Why is there an asymmetry between the training step and evaluation step?

Question

It is well-known, especially in natural language processing, that machine learning should proceed in two steps, a training step and an evaluation step, and they should use different data. Why is this? Intuitively, this process helps avoid overfitting the data, but I fail to see a (information-theoretic) reason this is the case.

Relatedly, I've seen some numbers thrown around for how much of a data set should be used for training and how much for evaluation, like 2/3 and 1/3 respectively. Is there any theoretical basis for choosing a particular distribution?

score 15 · Accepted Answer · answered Feb 15 '12 at 16:56

It's funny that the most upvoted answer doesn't really answer the question :) so I thought it would be nice to back this up with a bit more theory - mostly taken from "Data Mining: Practical Machine Learning Tools and Techniques" and Tom Mitchell's "Machine Learning".

Introduction.

So we have a classifier and a limited dataset, and a certain amount of data must go into training set and the rest is used for testing (if necessary, a third subset used for validation).

Dilemma we face is this: to find a good classiﬁer, the "training subset" should be as big as possible, but to get a good error estimate the "test subset" should be as big as possible - but both subsets are taken from the same pool.
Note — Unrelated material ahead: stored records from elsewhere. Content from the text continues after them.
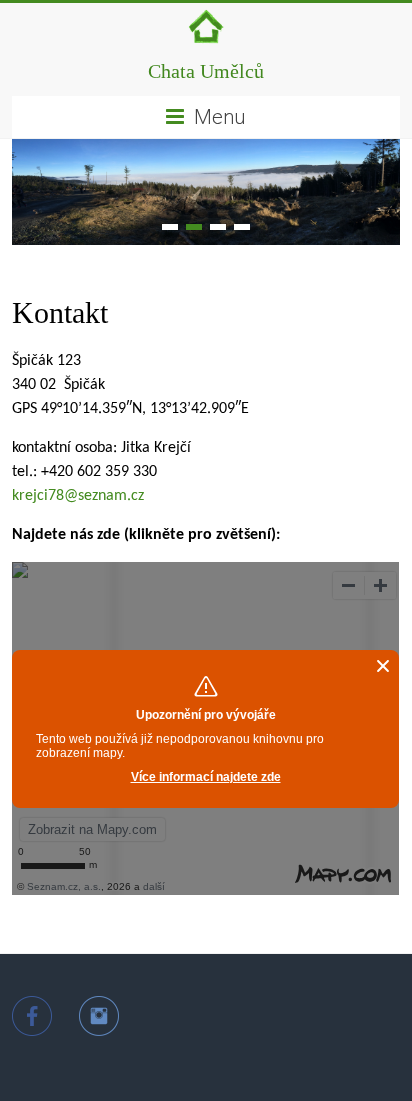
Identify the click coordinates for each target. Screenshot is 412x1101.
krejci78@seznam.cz (78, 496)
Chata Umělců (206, 71)
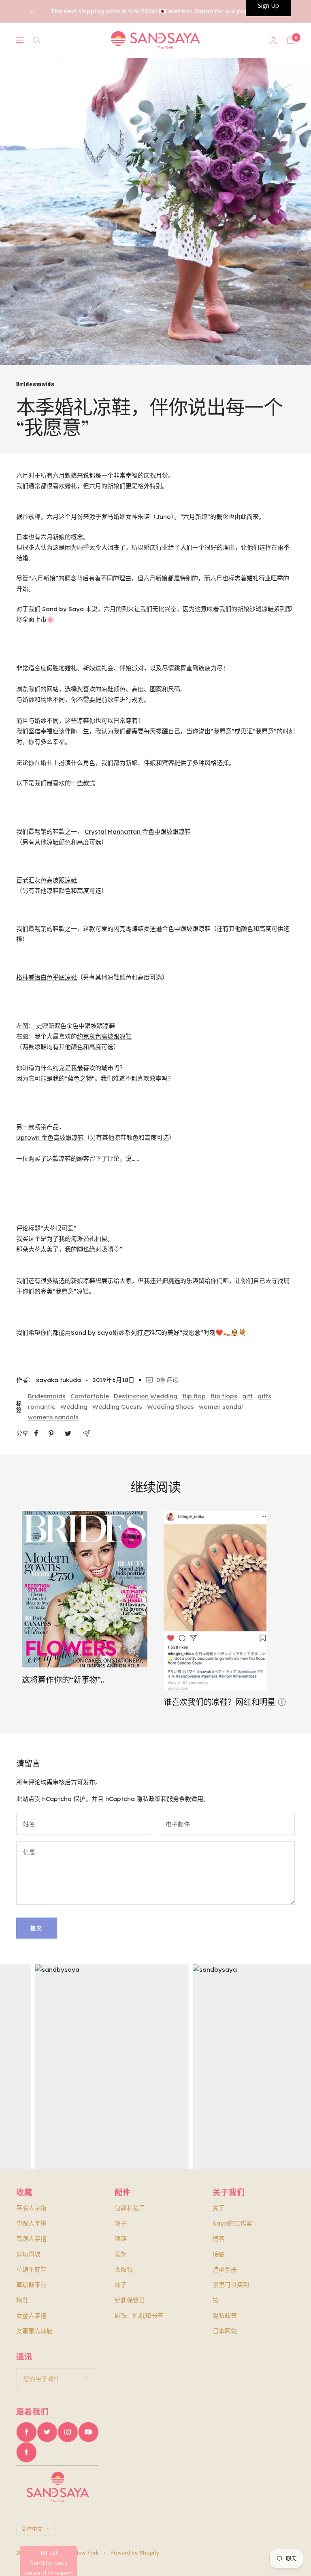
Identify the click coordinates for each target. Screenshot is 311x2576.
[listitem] (36, 1433)
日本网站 (225, 2331)
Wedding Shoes (170, 1406)
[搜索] (36, 40)
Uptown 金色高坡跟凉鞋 (50, 1137)
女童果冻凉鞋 (34, 2331)
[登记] (86, 2379)
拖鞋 (22, 2300)
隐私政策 (148, 1799)
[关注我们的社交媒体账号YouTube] (88, 2432)
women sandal (221, 1406)
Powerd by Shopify (135, 2552)
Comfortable (89, 1396)
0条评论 (167, 1380)
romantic (41, 1406)
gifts (264, 1396)
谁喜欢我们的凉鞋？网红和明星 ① (224, 1702)
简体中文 (32, 2528)
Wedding (73, 1406)
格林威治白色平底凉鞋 (46, 977)
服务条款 (179, 1799)
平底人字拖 (31, 2208)
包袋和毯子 (130, 2208)
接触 (219, 2254)
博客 (219, 2239)
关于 (219, 2208)
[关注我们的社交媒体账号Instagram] (68, 2432)
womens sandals (53, 1417)
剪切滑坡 (28, 2254)
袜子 (121, 2285)
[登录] (273, 40)
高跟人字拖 (31, 2239)
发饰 (121, 2254)
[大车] (291, 40)
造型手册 (225, 2269)
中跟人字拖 (31, 2223)
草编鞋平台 (31, 2285)
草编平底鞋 (31, 2269)
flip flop (194, 1396)
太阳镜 (124, 2269)
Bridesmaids (35, 384)
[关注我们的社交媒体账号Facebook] (26, 2432)
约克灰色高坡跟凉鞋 (104, 1036)
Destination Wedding (145, 1396)
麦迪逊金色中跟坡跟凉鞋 (177, 928)
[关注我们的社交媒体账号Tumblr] (26, 2452)
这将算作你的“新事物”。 (65, 1680)
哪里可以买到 (231, 2285)
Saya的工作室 (232, 2223)
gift (247, 1396)
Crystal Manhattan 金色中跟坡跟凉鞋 (138, 831)
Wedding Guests (117, 1406)
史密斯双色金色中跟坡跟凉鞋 (75, 1026)
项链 (121, 2239)
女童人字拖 (31, 2315)
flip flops (224, 1396)
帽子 (121, 2223)
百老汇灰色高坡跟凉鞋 (46, 880)
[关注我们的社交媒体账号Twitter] (47, 2432)
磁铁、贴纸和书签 (139, 2315)
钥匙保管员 (130, 2300)
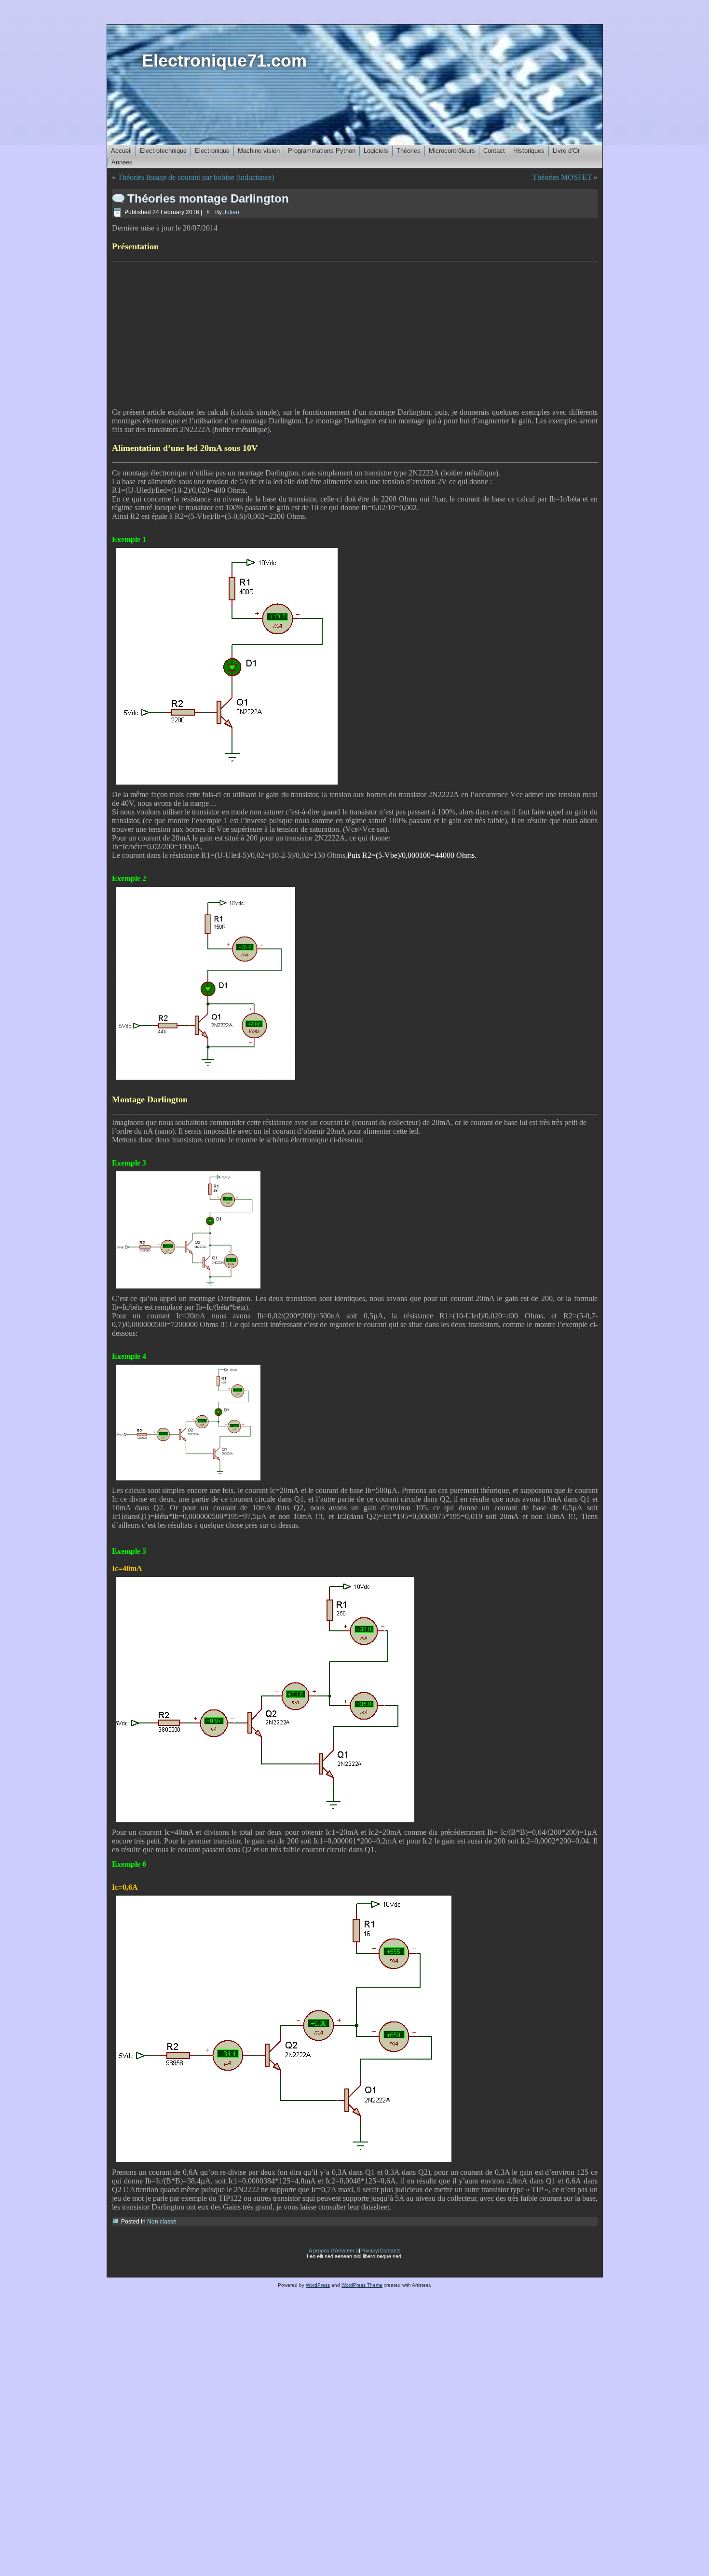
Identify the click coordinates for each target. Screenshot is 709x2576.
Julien (231, 212)
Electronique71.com (224, 60)
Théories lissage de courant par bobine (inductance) (196, 177)
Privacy (369, 2250)
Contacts (390, 2250)
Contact (494, 150)
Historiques (529, 150)
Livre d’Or (566, 150)
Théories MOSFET (562, 177)
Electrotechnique (163, 150)
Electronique (212, 150)
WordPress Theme (361, 2285)
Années (122, 162)
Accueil (121, 150)
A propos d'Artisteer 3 (334, 2250)
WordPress (318, 2285)
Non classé (162, 2221)
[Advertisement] (355, 334)
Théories (408, 150)
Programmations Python (321, 150)
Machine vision (259, 150)
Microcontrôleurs (452, 150)
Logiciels (376, 150)
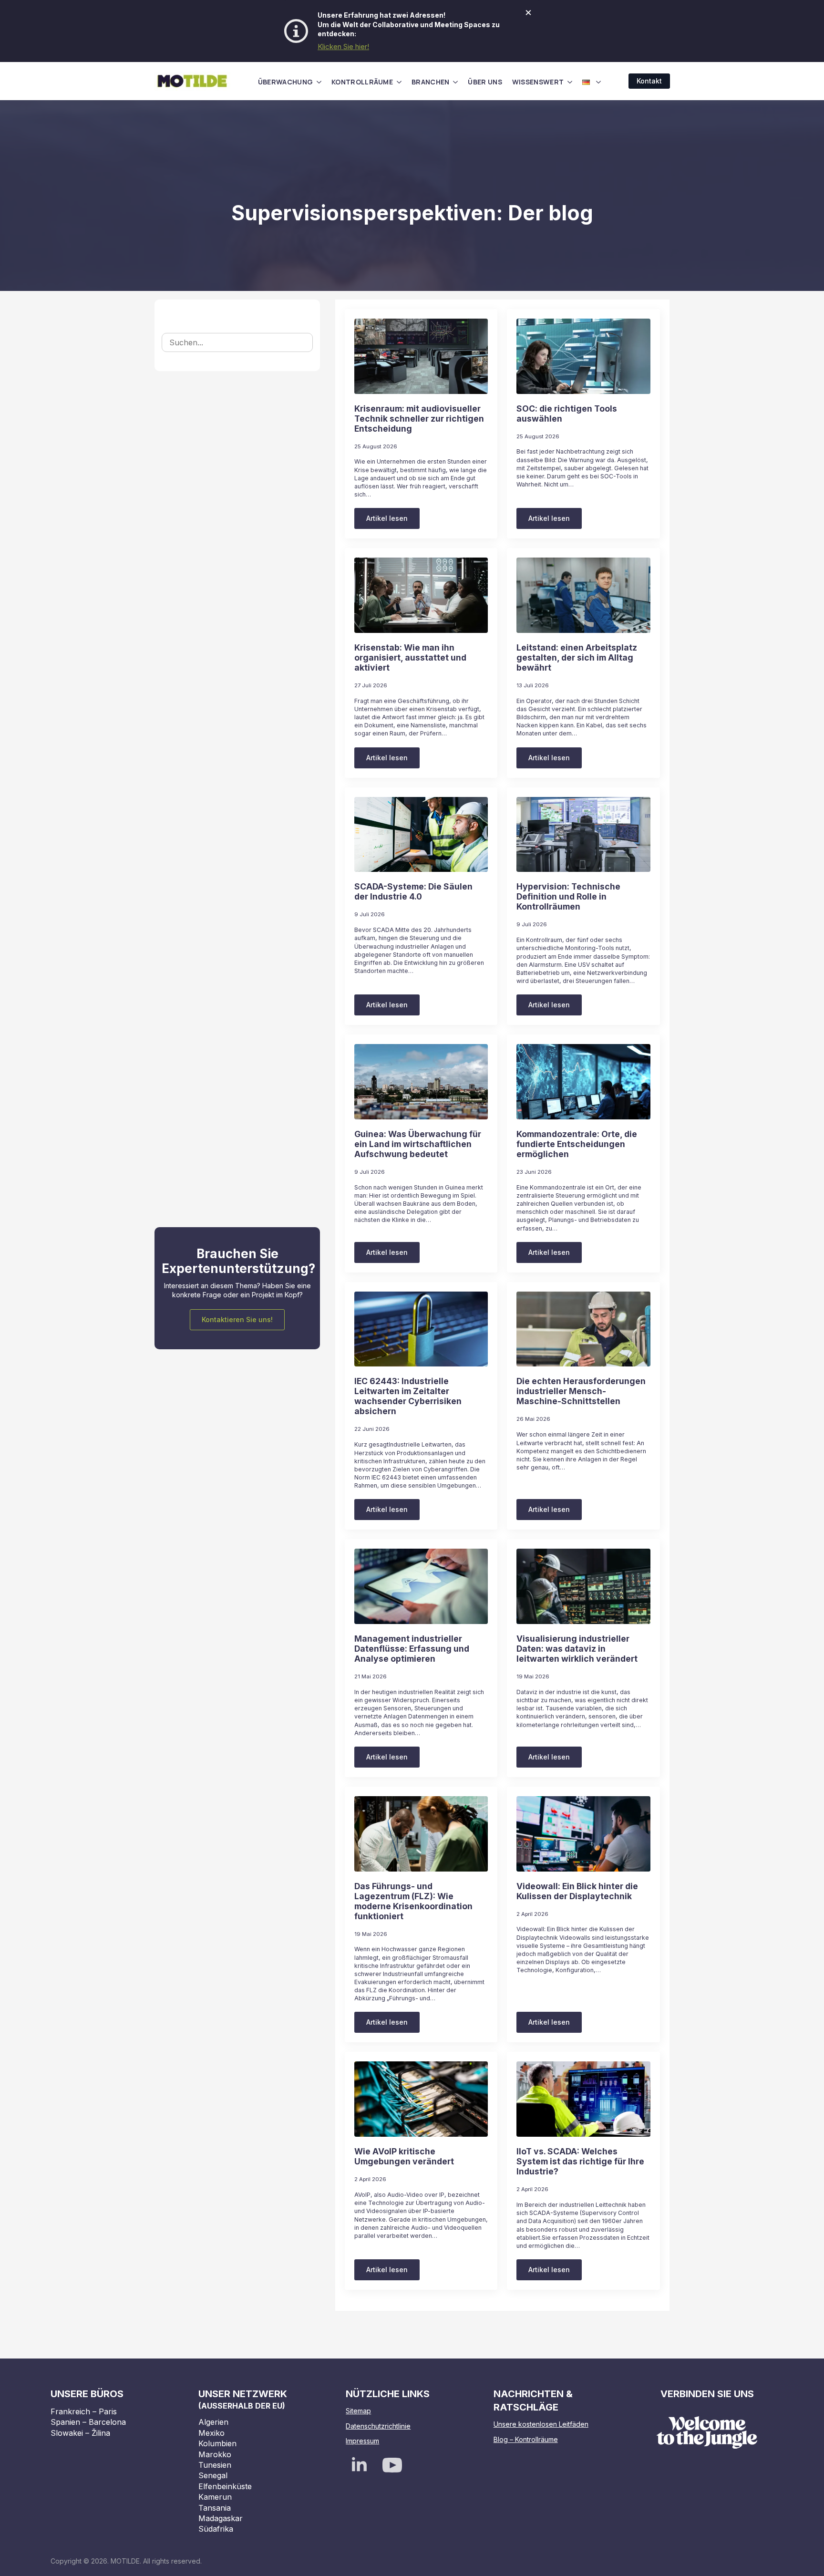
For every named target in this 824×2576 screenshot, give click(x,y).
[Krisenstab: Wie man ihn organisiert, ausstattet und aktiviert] (421, 595)
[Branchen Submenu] (455, 82)
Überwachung (285, 81)
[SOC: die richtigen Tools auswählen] (583, 356)
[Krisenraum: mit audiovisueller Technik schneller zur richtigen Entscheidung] (421, 356)
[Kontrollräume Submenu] (399, 82)
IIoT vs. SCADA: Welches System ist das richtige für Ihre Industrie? (580, 2161)
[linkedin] (359, 2465)
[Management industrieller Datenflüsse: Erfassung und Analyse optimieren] (421, 1586)
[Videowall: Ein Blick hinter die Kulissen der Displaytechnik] (583, 1834)
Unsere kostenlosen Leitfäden (541, 2424)
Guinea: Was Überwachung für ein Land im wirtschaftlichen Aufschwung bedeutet (417, 1144)
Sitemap (358, 2411)
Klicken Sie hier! (343, 46)
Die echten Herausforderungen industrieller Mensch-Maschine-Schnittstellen (581, 1391)
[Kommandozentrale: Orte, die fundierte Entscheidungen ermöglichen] (583, 1081)
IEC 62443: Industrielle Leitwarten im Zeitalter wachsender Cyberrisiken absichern (408, 1396)
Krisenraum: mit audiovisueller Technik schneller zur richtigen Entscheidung (419, 418)
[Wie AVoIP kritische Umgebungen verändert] (421, 2099)
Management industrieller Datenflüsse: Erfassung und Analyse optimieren (411, 1649)
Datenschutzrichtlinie (378, 2426)
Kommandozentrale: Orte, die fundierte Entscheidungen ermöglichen (576, 1144)
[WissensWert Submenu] (570, 82)
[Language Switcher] (598, 82)
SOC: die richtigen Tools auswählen (566, 413)
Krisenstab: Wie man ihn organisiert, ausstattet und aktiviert (410, 657)
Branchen (430, 81)
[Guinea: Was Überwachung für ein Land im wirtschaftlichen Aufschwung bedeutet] (421, 1081)
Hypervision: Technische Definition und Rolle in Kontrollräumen (568, 896)
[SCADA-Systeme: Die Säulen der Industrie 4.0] (421, 834)
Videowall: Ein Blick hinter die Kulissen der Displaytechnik (577, 1891)
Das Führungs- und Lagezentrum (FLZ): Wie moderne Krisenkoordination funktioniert (413, 1901)
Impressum (362, 2441)
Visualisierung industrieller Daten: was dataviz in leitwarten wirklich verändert (577, 1649)
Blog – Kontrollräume (526, 2439)
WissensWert (538, 81)
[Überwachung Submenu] (319, 82)
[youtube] (392, 2465)
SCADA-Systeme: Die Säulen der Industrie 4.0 (413, 891)
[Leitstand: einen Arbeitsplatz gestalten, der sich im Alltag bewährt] (583, 595)
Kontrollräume (362, 81)
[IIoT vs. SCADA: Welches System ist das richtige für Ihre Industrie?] (583, 2099)
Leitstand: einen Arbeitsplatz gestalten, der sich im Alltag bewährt (576, 657)
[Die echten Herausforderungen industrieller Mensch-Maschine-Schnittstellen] (583, 1329)
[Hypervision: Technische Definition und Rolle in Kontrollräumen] (583, 834)
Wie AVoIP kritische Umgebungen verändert (404, 2156)
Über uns (485, 81)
It's obvious that the training set should be bigger than the test set - that is, the split should not be 1:1 (main goal is to train, not to test) - but it's not clear where the split should be.

Holdout procedure.

The procedure of splitting the "superset" into subsets is called holdout method. Note that you may easily get unlucky and examples of a certain class could be missing (or overpresented) in one of the subsets, which can be addressed via

random sampling, which guarantees that each class is properly represented in all data subsets - the procedure is called stratiﬁed holdout
random sampling with repeated training-testing-validation process on top of it - which is called repeated stratified holdout

In a single (nonrepeated) holdout procedure, you might consider swapping the roles of the testing and training data and average the two results, but this is only plausible with a 1:1 split between training and test sets which is not acceptable (see Introduction). But this gives an idea, and an improved method (called cross-validation is used instead) - see below!

Cross-validation.

In cross-validation, you decide on a ﬁxed number of folds (partitions of the data). If we use three folds, the data is split into three equal partitions and

we use 2/3 for training and 1/3 for testing
and repeat the procedure three times so that, in the end, every instance has been used exactly once for testing.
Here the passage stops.